Matt Broomfield
Turkey’s Green Left Party (YSP), through which the Peoples’ Democratic Party (HDP) will participate in crucial national elections next month, has announced its political platform. A summary of their manifesto for the May 2023 political process, where the HDP may well be able to play a king-maker role in unseating President Erdoğan even in the face of efforts to ban their own pro-Kurdish, pro-minority rights party outright, is now available online. The declaration includes a wide range of optimistic proposals for reforming Turkish society from the bottom up, in fields from geopolitics to the economy to the reintroduction of fundamental rights protections. The protection of ‘basic income security’ amounting to two-thirds of the monthly minimum wage for the unemployed, trade union rights, pension reform, local ecological assemblies are all on the agenda.

Some of these policies may find more space to be heard and developed under the People’s Republican Party (CHP), mooted to take overall control of the country with the HDP’s backing: some elements remain utopian given the overall political climate in Turkey, regardless of which: others may be implemented on the local level, if repression of elected Kurdish political representatives and progressive actors in Turkey were to temporarily ease following a transition of power. Much remains uncertain, but one thing is clear: the road to political reform in Turkey is long and arduous.
It remains distinctly possible that the incumbent President Erdoğan will retain power in May, through some combination of intimidation, repression of the opposition, and fanning the flames beneath the feet of his nationalist power-base, particularly by inciting voters against the threat of increased Kurdish autonomy. The very fact the HDP may well become Turkey’s ninth pro-Kurdish party to be banned in succession, forcing them to run their candidates via their previously obscure coalition partner in the YSP, is proof of this fact.
Little wonder that the YSP and HDP place political reform at the centre of their policy platform.

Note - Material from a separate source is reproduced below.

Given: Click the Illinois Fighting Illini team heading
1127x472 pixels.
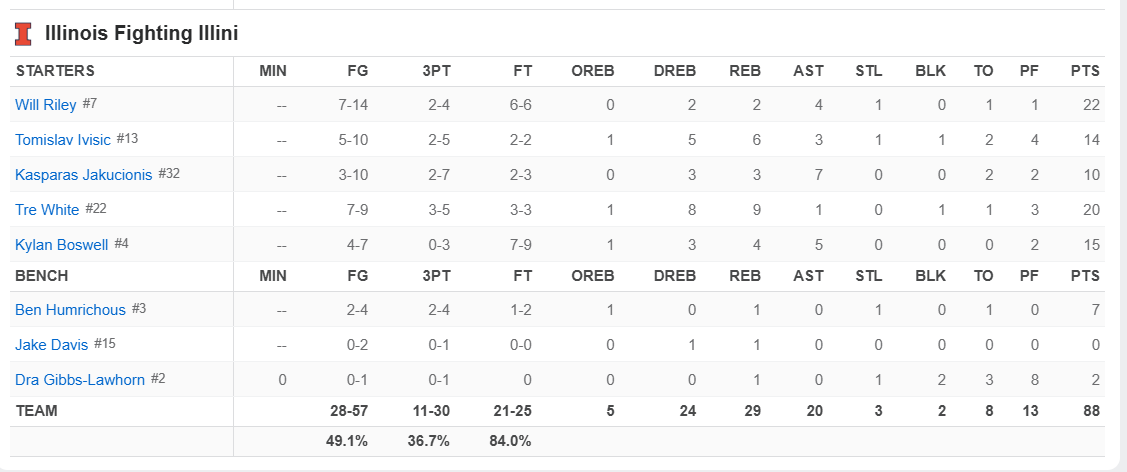Looking at the screenshot, I should pyautogui.click(x=141, y=34).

As co-spokesperson Çiğdem Kılıçgün Uçar indicated, “We are ready to write a new democratic constitution in accordance with Turkey’s multi-identity, multi-cultural, multi-faith, multi-lingual structure, to write a constitution for all society with democratic participation and social negotiation.”

Such bottom-up reform would indeed be necessary if the pro-democratic bloc led by the HDP, who remain Turkey’s third-largest political party despite heavy repression, are to achieve their stated goal of “strengthening local governments based on democracy and equal representation with the will of the people participating in management and decision-making processes through assemblies, city councils, platforms, professional organisations and democratic mass organisations.”

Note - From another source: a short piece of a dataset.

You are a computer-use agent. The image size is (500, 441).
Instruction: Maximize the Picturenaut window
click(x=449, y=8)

The HDP and associated political and civil society actors had previously made steps in this direction in the districts in Turkey’s Kurdish south-east where they won political control, only to see their district co-chairs jailed and replaced with unelected, government-controlled puppets, and local assemblies crushed by state repression. Even if the HDP do make electoral gains, simply undoing these measures and pushing for the release of Turkey’s many political prisoners must be a first step.
For it is telling that many of the proposals in the YSP manifesto are simply to roll back errors, repressive measures and vanity projects implemented by the ailing Erdoğan administration. The YSK promise to bring Turkey back into the fold of the Istanbul Convention on violence against women, from which Turkey controversially withdrew in a stark illustration of deteriorating protections for women; resume dialogue and negotiations with the Kurdish freedom movement like those in place from 2015-2016; cancel Erdoğan’s controversial and widely-condemned Istanbul Canal project; and bring an end to the repressive measures introduced by the Justice and Development Party (AKP) government under ‘state of emergency laws’, used following a 2016 coup attempt to implement widespread repression of political actors and civil society.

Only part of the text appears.